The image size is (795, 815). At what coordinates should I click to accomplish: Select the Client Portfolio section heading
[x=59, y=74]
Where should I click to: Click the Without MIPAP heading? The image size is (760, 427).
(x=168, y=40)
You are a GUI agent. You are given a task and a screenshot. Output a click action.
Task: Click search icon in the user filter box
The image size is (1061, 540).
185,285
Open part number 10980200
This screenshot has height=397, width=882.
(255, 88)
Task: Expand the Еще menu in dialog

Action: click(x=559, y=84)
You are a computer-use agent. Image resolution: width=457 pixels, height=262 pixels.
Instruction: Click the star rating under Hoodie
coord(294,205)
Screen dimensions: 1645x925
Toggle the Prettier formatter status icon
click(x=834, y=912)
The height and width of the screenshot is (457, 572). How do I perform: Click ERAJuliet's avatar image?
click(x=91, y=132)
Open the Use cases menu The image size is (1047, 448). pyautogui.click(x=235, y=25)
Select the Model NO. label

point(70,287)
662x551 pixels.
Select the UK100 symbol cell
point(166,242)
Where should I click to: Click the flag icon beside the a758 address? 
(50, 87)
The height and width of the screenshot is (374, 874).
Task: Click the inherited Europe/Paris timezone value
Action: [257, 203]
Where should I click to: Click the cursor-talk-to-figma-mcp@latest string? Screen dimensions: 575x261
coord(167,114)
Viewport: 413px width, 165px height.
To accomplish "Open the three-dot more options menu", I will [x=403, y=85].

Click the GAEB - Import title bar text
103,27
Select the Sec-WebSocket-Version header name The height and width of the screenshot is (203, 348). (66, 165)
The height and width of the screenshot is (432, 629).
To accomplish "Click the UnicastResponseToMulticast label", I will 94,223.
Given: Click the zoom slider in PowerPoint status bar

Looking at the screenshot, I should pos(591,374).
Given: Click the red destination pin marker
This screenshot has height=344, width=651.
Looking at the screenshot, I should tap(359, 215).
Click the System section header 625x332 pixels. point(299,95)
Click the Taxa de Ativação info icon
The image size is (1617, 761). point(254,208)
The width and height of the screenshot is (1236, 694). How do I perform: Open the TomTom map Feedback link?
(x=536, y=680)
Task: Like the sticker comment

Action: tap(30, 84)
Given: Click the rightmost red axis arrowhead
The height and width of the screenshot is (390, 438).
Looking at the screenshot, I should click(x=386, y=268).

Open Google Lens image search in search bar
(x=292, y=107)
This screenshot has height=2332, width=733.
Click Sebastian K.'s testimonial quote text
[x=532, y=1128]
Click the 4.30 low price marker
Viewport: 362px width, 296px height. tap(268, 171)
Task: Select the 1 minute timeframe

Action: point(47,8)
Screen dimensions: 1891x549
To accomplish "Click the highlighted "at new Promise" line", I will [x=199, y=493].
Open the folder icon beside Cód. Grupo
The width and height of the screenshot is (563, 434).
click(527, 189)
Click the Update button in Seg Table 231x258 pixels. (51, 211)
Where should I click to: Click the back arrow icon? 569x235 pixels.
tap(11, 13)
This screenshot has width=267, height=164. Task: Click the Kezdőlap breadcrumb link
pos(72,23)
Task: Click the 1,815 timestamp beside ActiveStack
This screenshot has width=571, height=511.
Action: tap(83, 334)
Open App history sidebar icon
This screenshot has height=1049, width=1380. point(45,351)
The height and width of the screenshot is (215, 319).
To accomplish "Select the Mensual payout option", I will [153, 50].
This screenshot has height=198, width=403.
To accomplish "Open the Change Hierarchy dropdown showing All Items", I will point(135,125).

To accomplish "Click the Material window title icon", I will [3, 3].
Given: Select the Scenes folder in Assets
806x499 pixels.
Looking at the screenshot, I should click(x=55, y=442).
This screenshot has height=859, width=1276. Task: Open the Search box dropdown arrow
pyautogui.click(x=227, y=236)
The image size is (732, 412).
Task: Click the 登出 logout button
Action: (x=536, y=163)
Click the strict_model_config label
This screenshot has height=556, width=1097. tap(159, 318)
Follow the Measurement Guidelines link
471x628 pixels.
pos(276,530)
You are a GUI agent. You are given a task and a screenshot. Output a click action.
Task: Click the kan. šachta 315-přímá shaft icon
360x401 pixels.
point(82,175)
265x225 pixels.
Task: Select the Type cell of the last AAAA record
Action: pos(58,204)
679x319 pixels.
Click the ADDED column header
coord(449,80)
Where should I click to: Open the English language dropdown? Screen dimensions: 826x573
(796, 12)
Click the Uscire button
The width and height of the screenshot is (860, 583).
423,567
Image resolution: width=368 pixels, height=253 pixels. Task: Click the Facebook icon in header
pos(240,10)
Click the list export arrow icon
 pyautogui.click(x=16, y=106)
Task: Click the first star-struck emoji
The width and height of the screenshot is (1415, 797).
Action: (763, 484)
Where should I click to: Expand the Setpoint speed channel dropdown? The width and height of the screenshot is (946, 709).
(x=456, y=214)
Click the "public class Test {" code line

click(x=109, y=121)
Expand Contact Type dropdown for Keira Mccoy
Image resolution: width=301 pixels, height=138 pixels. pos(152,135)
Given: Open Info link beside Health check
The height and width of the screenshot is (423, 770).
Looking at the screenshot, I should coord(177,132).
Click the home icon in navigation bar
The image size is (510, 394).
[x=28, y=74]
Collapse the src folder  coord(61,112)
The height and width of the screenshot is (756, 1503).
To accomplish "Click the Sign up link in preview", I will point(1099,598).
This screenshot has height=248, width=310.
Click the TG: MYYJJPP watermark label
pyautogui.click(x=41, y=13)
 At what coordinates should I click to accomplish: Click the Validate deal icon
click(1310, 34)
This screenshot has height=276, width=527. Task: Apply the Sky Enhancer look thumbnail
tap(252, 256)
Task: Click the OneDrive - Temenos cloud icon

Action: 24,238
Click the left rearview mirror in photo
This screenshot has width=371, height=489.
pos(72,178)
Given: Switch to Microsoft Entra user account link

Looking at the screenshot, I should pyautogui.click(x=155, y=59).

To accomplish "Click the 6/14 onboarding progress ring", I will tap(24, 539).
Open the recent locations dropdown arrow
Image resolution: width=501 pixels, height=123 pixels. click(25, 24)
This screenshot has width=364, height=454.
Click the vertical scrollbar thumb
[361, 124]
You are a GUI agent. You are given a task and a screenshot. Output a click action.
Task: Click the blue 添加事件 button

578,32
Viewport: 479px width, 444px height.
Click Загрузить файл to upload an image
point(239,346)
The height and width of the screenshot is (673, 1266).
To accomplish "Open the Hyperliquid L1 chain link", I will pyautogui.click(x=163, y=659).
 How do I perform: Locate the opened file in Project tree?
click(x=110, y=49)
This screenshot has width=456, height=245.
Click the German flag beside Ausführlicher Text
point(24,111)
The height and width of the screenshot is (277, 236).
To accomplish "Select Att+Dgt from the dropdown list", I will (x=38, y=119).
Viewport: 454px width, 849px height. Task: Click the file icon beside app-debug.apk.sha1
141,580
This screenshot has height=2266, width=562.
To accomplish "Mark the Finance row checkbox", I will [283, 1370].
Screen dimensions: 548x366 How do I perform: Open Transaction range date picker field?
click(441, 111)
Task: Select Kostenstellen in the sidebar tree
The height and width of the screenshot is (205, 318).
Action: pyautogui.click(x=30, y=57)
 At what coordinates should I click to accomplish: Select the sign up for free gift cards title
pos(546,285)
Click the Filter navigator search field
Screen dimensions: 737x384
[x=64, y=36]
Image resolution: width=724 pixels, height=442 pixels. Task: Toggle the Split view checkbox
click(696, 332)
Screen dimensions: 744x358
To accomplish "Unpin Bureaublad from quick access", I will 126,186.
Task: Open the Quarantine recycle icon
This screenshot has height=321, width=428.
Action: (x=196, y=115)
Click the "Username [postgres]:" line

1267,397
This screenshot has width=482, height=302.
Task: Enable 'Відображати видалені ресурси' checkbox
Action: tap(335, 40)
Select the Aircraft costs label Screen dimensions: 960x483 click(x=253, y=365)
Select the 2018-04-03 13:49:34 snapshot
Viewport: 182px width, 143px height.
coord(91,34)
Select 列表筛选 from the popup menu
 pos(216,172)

(PROMPT) Across all the entries, count the lines that contain the word "folder" and give the number by itself.

(OUTPUT FOR THIS EXERCISE) 3